When looking for short term finance facilities bridging loans can often be a great option. However bridging loans are not always an overall good finance option, and on some occasions when they are a good option, there may actually be a more suitable finance facility available.
As independent commercial finance brokers we provide various finance options to businesses and investors. In addition to bridging finance we also provide commercial mortgages, asset refinancing, development finance, mezzanine finance, buy to let mortgages, asset loans and invoice finance. As bridging loan alternatives we often provide fast buy to let mortgages, asset refinancing, invoice finance and asset loans.
Bridging loans are usually taken out to solve short term cash flow problems or gaps in finances whilst property or other assets are being sold or a finance facility is being put in place. Since bridging loans are short term methods of finance they are usually arranged for periods of 6 to 12 months. Time can quickly catch us up and if there are problems or delays with the proposed bridging loan exit route this can cause financial worries and problems.

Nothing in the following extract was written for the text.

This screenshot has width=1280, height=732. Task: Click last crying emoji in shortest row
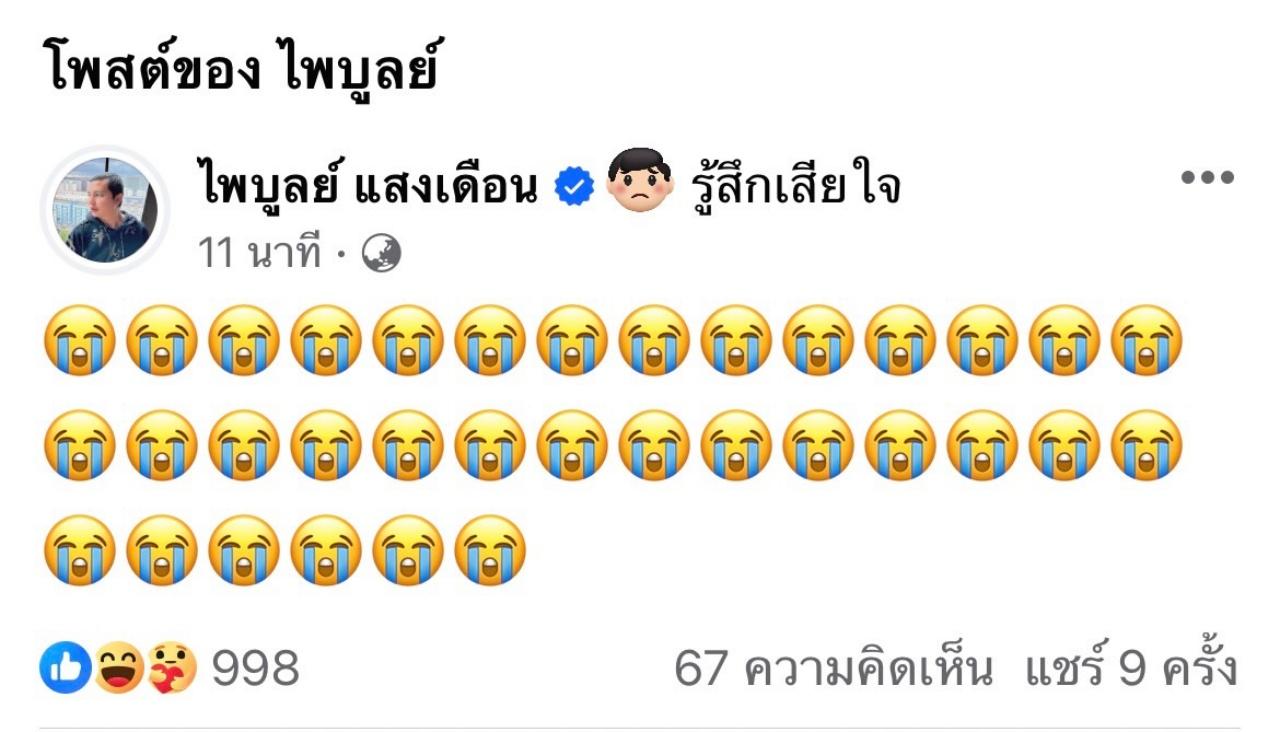click(490, 550)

Other facilities can also be put in place quickly and can offer longer finance terms, which can help remove pressure in addition to perhaps also being a cheaper alternative to a bridging loan. Asset loans provide another option to raising short term funds. Fast asset loans can also be secured on assets such as cars, jewellery, valuable watches, boats, aeroplanes, antiques and art.
When finance is required to fund new build properties, or extensions and refurbishments to existing property, bridging finance is often a popular funding option. Bridging loans often lend themselves very well to these types of projects, but they may be better funded through the use of development finance. This is because development finance is specifically tailored to fund construction projects. Like bridging loans, and quite often provided through bridging loan providers, development finance is a short term finance facility with terms of up to a maximum of 3 years. In most circumstances more money for a project can be raised through development finance because the facility is arranged taking into consideration the current value and also the end value of the property. This is unlike bridging loans that base their total lending facility on the current market value, although this can be adjusted later as work progresses and the value of the security increases.
The funding for building projects is not all required at the start, but is normally spread throughout the project. With development finance the funds can be released in stages, meaning that interest charges can be saved which makes the project more profitable.